COMPARATIVE STUDY
JOURNAL ARTICLE
RANDOMIZED CONTROLLED TRIAL

Comparison of blood-conservation strategies in cardiac surgery patients at high risk for bleeding

G A Nuttall, W C Oliver, M H Ereth, P J Santrach, S C Bryant, T A Orszulak, H V Schaff
Anesthesiology 2000, 92 (3): 674-82
10719945

BACKGROUND: Aprotinin and tranexamic acid are routinely used to reduce bleeding in cardiac surgery. There is a large difference in agent price and perhaps in efficacy.

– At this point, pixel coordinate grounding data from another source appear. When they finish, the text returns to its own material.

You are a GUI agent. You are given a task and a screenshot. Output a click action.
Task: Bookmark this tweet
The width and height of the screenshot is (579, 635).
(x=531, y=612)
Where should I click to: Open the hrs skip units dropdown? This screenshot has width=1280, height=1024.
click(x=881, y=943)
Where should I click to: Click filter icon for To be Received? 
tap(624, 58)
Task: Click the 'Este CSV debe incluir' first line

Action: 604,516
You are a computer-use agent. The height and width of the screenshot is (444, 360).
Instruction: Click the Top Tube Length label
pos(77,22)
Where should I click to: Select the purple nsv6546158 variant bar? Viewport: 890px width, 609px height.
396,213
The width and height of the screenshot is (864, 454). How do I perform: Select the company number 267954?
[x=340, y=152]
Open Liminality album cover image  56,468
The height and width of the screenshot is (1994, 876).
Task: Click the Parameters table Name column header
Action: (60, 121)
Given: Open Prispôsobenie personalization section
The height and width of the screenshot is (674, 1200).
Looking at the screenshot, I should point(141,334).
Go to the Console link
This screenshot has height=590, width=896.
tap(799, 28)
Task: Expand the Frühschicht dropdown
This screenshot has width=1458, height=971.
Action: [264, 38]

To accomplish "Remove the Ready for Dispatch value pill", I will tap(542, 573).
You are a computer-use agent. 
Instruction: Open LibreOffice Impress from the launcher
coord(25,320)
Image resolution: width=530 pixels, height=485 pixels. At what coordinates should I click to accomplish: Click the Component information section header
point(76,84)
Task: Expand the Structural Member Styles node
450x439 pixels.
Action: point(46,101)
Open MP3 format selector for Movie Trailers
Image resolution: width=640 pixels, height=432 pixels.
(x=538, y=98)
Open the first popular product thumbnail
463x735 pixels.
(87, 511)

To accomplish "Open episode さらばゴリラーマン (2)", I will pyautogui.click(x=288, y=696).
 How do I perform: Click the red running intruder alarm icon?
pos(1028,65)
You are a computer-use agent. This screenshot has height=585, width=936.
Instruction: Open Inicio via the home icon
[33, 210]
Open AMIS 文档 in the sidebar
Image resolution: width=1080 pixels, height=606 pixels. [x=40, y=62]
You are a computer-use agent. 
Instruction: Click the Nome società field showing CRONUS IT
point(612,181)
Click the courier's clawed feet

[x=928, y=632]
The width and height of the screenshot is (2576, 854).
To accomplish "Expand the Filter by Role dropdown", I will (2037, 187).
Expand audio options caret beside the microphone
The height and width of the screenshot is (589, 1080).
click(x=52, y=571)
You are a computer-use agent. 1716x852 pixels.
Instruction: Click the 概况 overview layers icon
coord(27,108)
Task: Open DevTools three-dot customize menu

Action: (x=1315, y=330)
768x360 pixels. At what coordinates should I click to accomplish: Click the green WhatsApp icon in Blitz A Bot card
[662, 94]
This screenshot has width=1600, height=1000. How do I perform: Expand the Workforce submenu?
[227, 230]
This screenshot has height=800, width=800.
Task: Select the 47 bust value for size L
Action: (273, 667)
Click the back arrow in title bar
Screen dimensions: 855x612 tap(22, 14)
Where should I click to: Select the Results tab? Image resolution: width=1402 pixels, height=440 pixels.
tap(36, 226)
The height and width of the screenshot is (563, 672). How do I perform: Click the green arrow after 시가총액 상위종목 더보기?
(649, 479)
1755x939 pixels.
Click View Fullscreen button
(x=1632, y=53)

METHODS: In a prospective, randomized, partially blinded study, 168 cardiac surgery patients at high risk for bleeding received either a full-dose aprotinin infusion, tranexamic acid (10-mg/kg load, 1-mg x kg(-1) x h(-1) infusion), tranexamic acid with pre-cardiopulmonary bypass autologous whole-blood collection (12.5% blood volume) and reinfusion after cardiopulmonary bypass (combined therapy), or saline infusion (placebo group).

RESULTS: There were complete data in 160 patients. The aprotinin (n = 40) and combined therapy (n = 32) groups (data are median [range]) had similar reductions in blood loss in the first 4 h in the intensive care unit (225 [40-761] and 163 [25-760] ml, respectively; P = 0.014), erythrocyte transfusion requirements in the first 24 h in the intensive care unit (0 [0-3] and 0 [0-3] U, respectively; P = 0.004), and durations of time from end of cardiopulmonary bypass to discharge from the operating room (92 [57-215] and 94 [37, 186] min, respectively; P = 0.01) compared with the placebo group (n = 43). Ten patients in the combined therapy group (30.3%) required transfusion of the autologous blood during cardiopulmonary bypass for anemia.

CONCLUSIONS: The combination therapy of tranexamic acid and intraoperative autologous blood collection provided similar reduction in blood loss and transfusion requirements as aprotinin. Cost analyses revealed that combined therapy and tranexamic acid therapy were the least costly therapies.